FIG. 1 is a plan view of a liquid crystal panel as an example of a substrate to be processed / processed.

FIG. 2 is an enlarged view of a main part of FIG. 1 together with an example of a driver circuit mounted on a liquid crystal panel.

FIG. 3 is a configuration explanatory diagram of a wiring pattern cutting device for a substrate, showing an embodiment of the present invention.

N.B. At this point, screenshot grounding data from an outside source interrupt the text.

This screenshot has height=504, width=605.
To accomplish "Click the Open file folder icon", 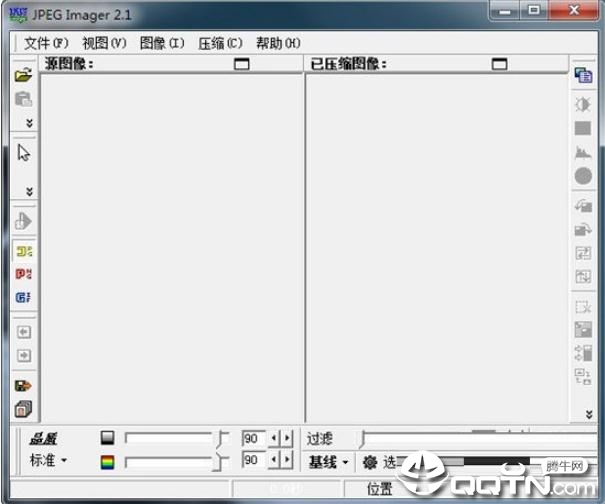I will 23,75.
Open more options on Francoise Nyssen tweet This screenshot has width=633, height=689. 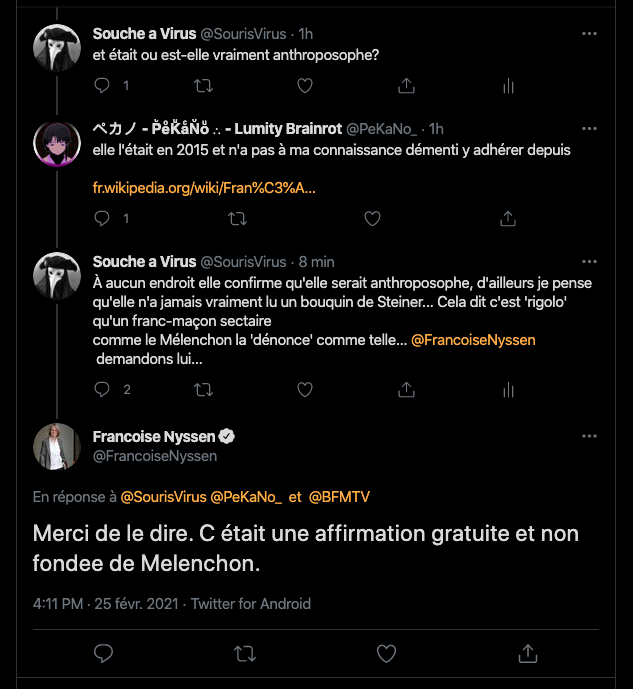[591, 437]
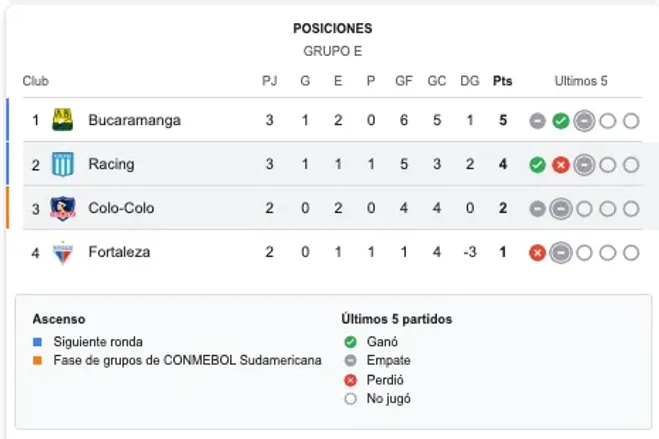Click the orange CONMEBOL Sudamericana color square
Viewport: 659px width, 439px height.
tap(37, 360)
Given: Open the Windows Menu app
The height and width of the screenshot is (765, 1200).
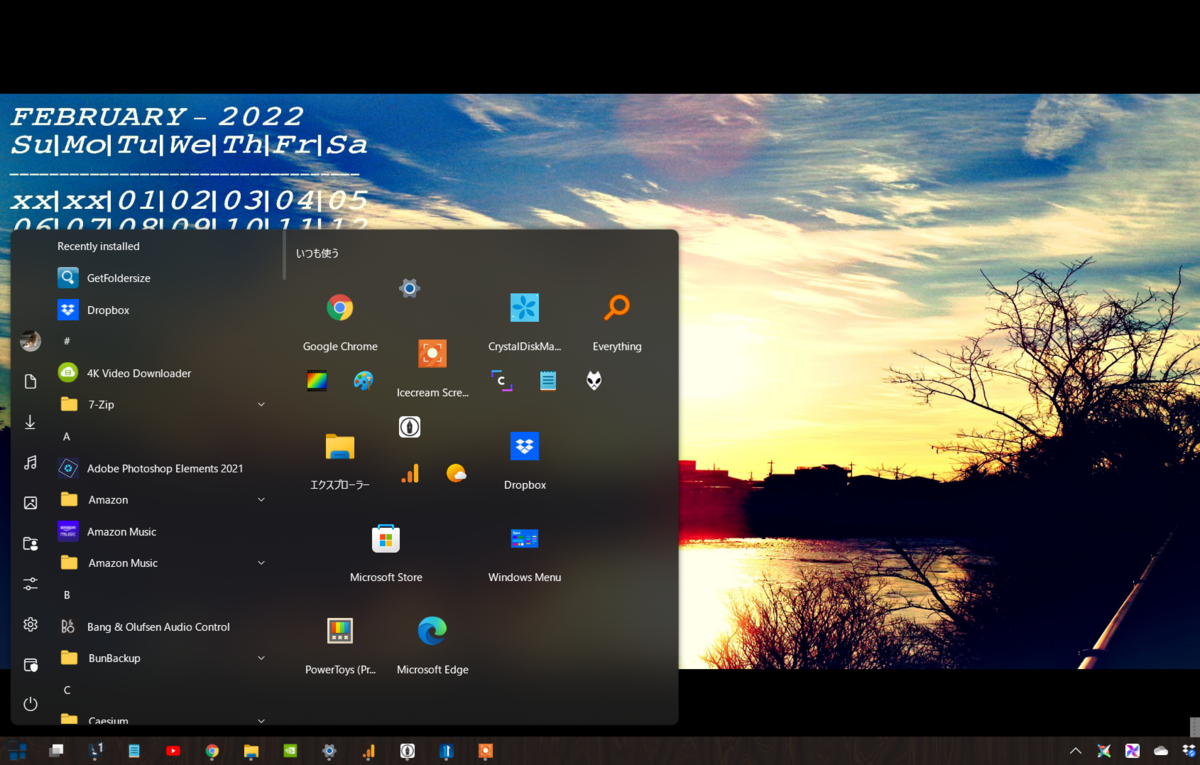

FIG. 4 is an explanatory diagram of coordinate positions of each electrode group portion on the lower substrate.

[Explanation of symbols]

1 LCD panel 2 Lower substrate 3 Upper substrate 5G electrode group 5 electrodes 6 short circuit wiring 7 Blank area 8 Cutting area 9 mark 20 Wiring pattern cutting device 21 Straight ahead guide 22 Travel table 23 Position fine adjustment mechanism 24 image recognition means 24a TV camera 25 Laser beam irradiation means 26 Laser oscillator 30 Switch 31 Coordinate setting section 31a Coordinate information output unit 32 encoder 33 counter 34 comparator 35 control circuit

Claims (2)

[Claims] 1. A substrate, on which a plurality of electrode groups are formed with a predetermined number of electrodes as a group, and a wiring pattern connected to each of these electrode groups is provided on a substrate, the connection portion of the wiring pattern to each of the electrode groups. Is a method of partially cutting the space between the wiring pattern and the electrodes by irradiating the substrate with a laser beam on the traveling table, and the traveling table is moved straight at a constant speed. It is made to run continuously, the reference position of the substrate placed on the running table is detected, a laser beam is irradiated at the formation interval of the electrode groups, and a laser beam is irradiated at the interval between adjacent electrode groups. In order not to do so, the coordinates of the irradiation position and the non-irradiation position of the laser beam are set from the reference position during traveling of the traveling table, and the wiring pattern of each electrode group forming interval is set by this coordinate position signal. A method for cutting a wiring pattern on a substrate, which comprises intermittently irradiating a laser beam. 2. A plurality of electrode groups are formed with a predetermined number of electrodes as a group, and a connection portion of the wiring pattern to each of the electrode groups is formed on a substrate provided with a wiring pattern connected to each of the electrode groups. An apparatus for irradiating a laser beam on a part of the wiring pattern to partially cut the wiring pattern, wherein a substrate is placed, and the traveling table continuously travels in a straight direction at a constant speed; Position detecting means for detecting the reference position of the printed board, running distance measuring means for measuring the running distance of the running table, and laser beam irradiating means for irradiating the wiring pattern of the board with a laser beam. A coordinate setting means for setting the coordinates of the position of the electrode group from the reference position, and irradiating a laser beam to the formation interval of the electrode group,
In order not to irradiate the laser beam at the interval between adjacent electrode groups, a control means for controlling the laser beam irradiation means to intermittently irradiate is provided, and in this control means, a detection signal from the reference position detection means, From the traveling distance of the traveling table from the traveling distance measuring means to the irradiation position of the laser beam, irradiation of the laser beam by the laser beam irradiation means is started at the coordinate position of the starting end portion of the electrode group, and the end portion of the electrode group is A wiring pattern cutting device for a substrate, characterized in that the laser beam irradiation is controlled to stop at a coordinate position.